Monday, July 24, 2006

Screening for Vulnerable Plaque

Acute coronary thrombosis (blood clot in heart arteries causing a heart attack), occurs as a result of plaque (cholesterol accumulation in heart artery) rupture or erosion. When the endothelial (membrane lining the artery wall) cracks as a result of stress on it, it exposes the inside layer of the heart artery to the flowing blood. This causes the flowing blood to clot on it, in an attempt to stop the bleed. The blood clot can obstruct the flowing blood in a passage already narrowed by the cholesterol accumulation. This obstruction causes a no-flow situation in the heart artery and the result is loss of blood supply to the heart muscles and so death of heart muscle, which is what we call a heart attack.
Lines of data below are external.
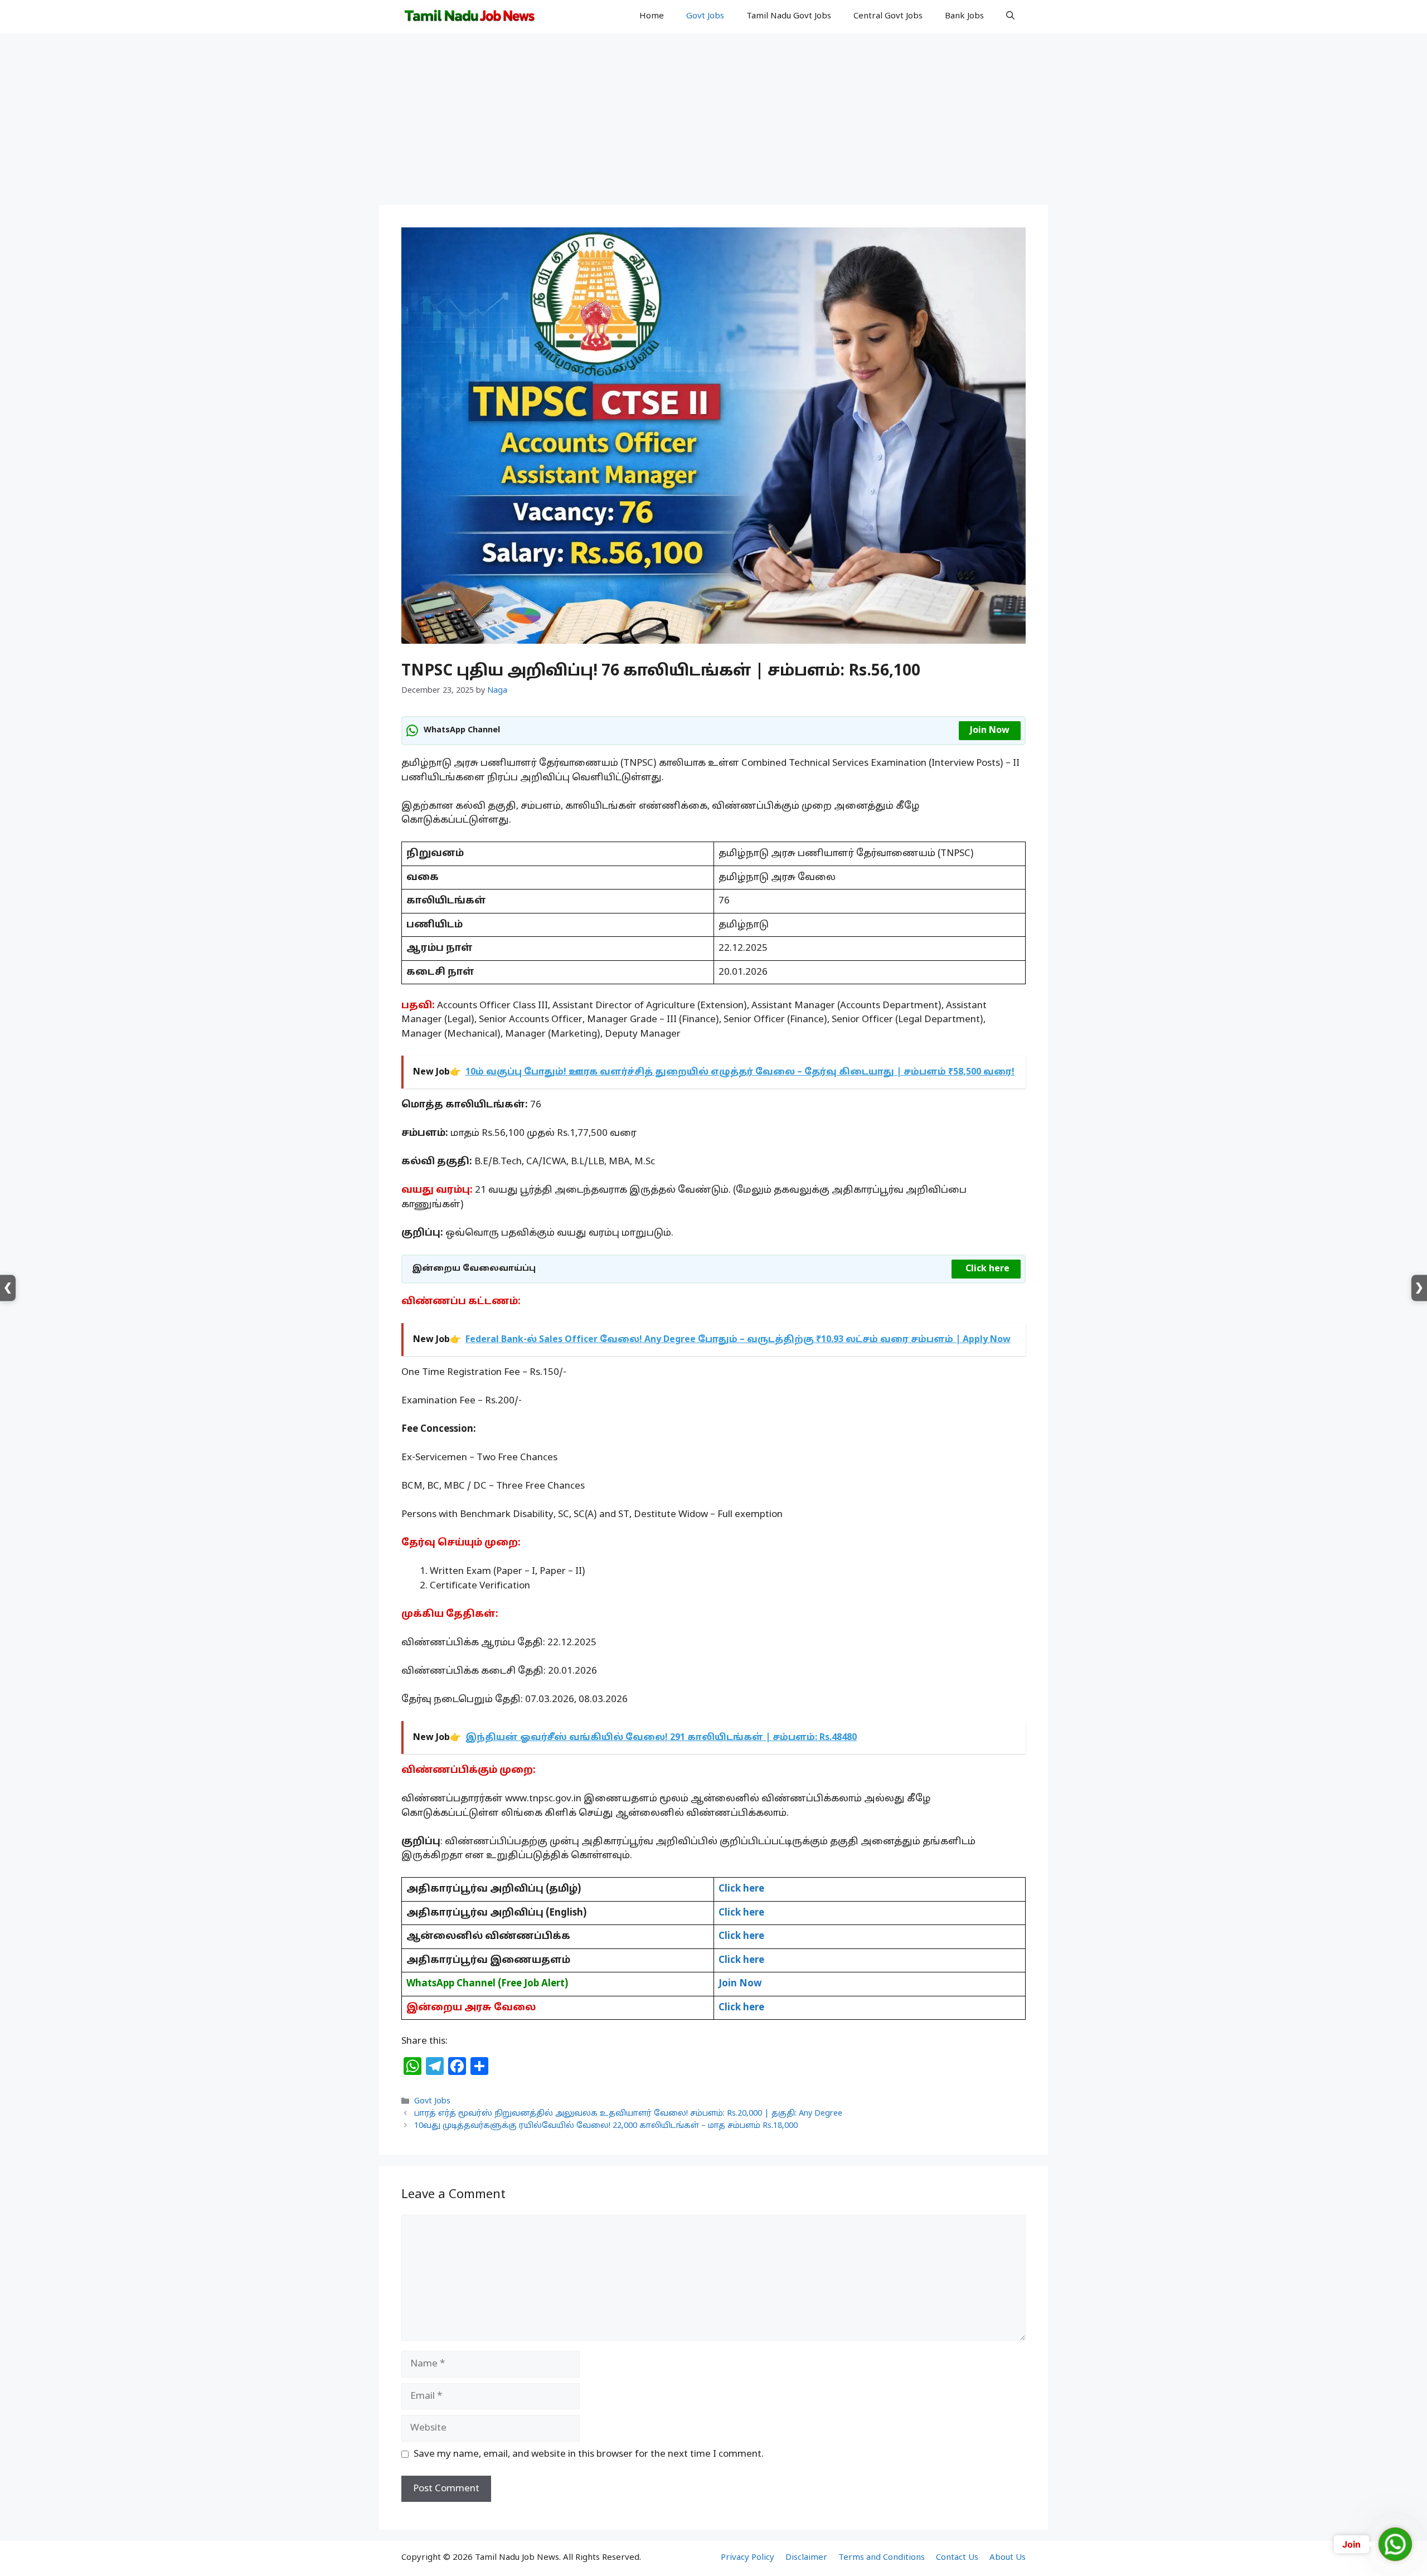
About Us (1007, 2558)
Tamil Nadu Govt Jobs (788, 16)
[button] (1010, 16)
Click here (987, 1269)
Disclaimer (806, 2558)
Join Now (989, 730)
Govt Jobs (705, 16)
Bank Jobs (964, 16)
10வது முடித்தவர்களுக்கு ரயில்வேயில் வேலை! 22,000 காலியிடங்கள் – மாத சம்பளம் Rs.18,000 (606, 2126)
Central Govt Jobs (888, 16)
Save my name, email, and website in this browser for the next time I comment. (589, 2454)
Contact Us (957, 2558)
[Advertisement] (713, 123)
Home (651, 16)
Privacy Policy (747, 2558)
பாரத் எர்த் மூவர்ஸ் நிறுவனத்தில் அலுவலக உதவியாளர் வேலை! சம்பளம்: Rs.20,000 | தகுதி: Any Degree (628, 2114)
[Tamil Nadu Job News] (469, 16)
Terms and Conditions (881, 2558)
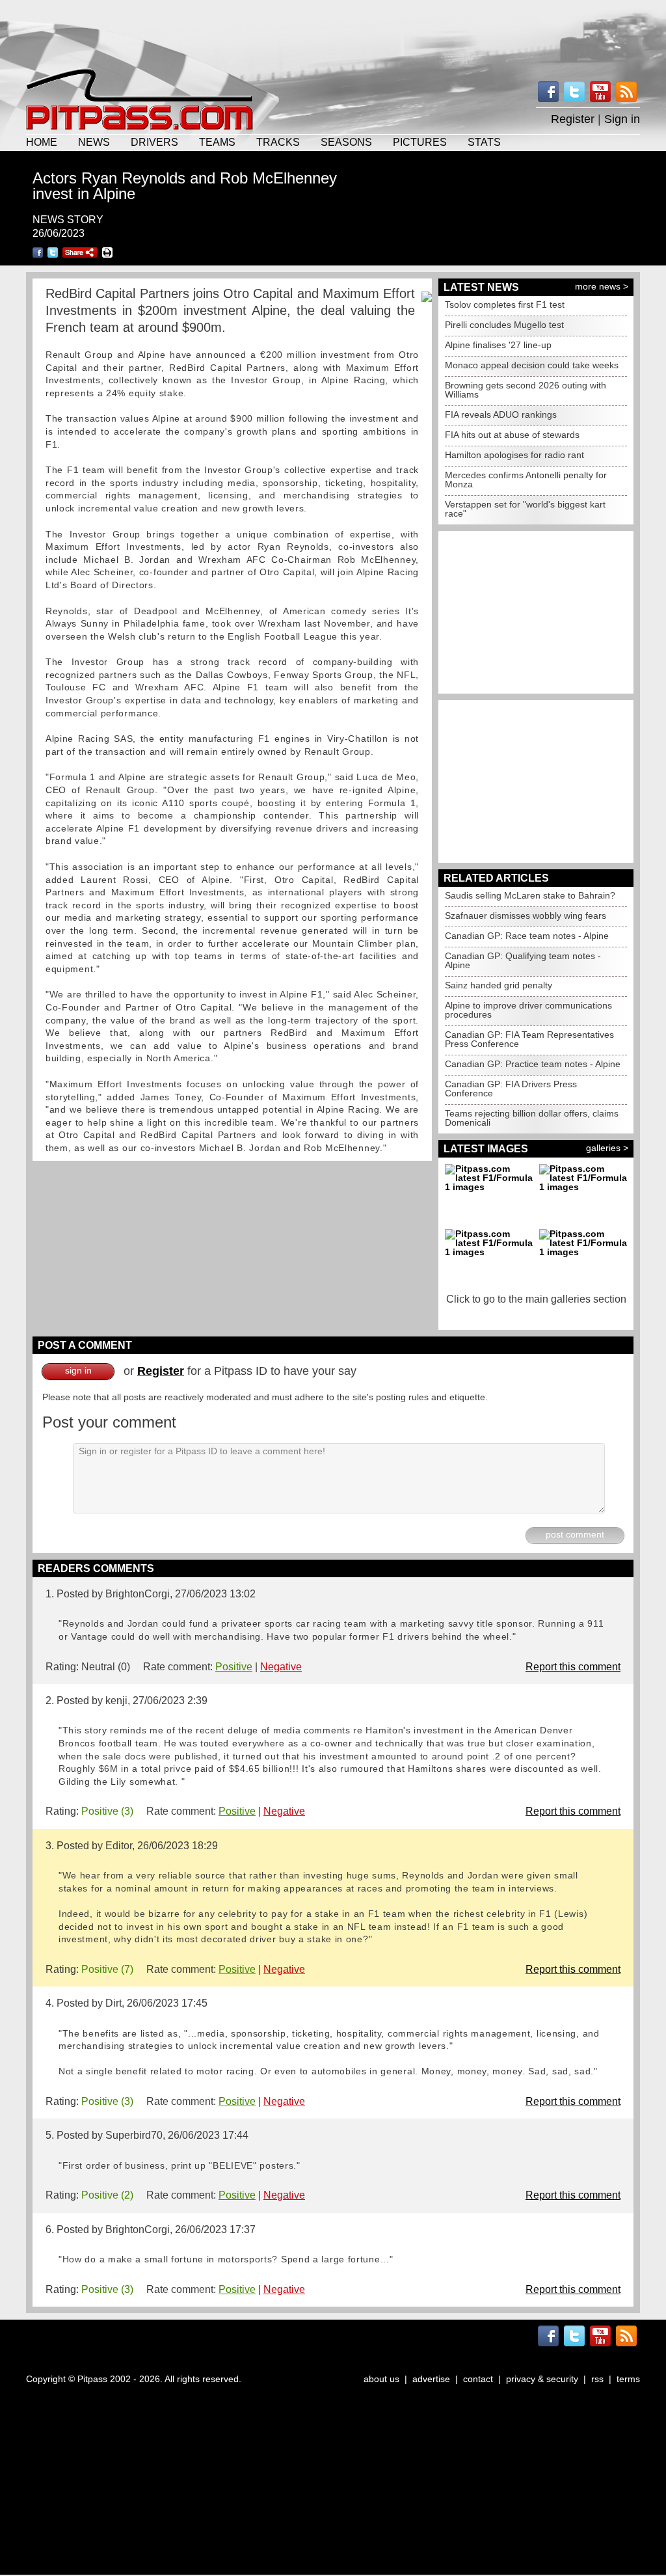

Researchers have been trying very hard to indentify the patients who have vulnerable plaque (plaque waiting to crack), and possible treatment, before the plaque can rupture, thereby preventing heart attack. This makes it sound so easy and strightforward. Far from it, obviously, because all patients are different.

Sometimes it is a vulnerable plaque, sometimes a vulnerable patient, sometimes a deadly combination. The search goes on. Perhaps I should have started by saying that all of us potentially have cholesterol plaques in our arteries. As long as they are stable and do not rupture, we are fine. Perhaps we may experience some chest pains every now and then, but no catastrophies.

In the search to differentiate a vulnerable plaque from a not so vulnerable plaque, researchers in USA have put their experence together in a supplement to the latest American Journal of Cardiology, promoting the idea that MSCT scanning of the plaque and measurement of carotid artery thickening in individuals with 2 or more coronary risk factors, like raised cholesterol, diabetes, metabolic syndrome, hypertension, those with family history, and cigaratte smoking, may help us to identify the vulnerable plaque. Well I suppose, if you are an expert in MSCT and your machine can define the plaque well enough to measure the different tissue density of the plaque, you can try and detect the vulnerable plaque.

My concern is that this report from AJC will be used as an excuse by those with MSCT machines out there, to market this new guidelines and pretend that after doing 200 scans, they are experts who can identify vulnerable plaques. Nothing is further from the truth. These American researchers have teams of cardiologist and technologist working with them, doing nothing else but MSCT and plaque density measurements, to arrive at this level of expertise. As we say jokingly sometimes, the machine is good and so is the technology, but the idiot behind the machine is what is important.

Tragically this is the era of commercialisation in medicine, the marketing department takes over, and all medicine is lost in an attempt to strenghthen the bottom line. In this regard, it is heartening to note that the government is preparing a Devices Act, to curb the rampent abuse of medical technology to make money. Perhaps it is too little too late, but maybe better late then never.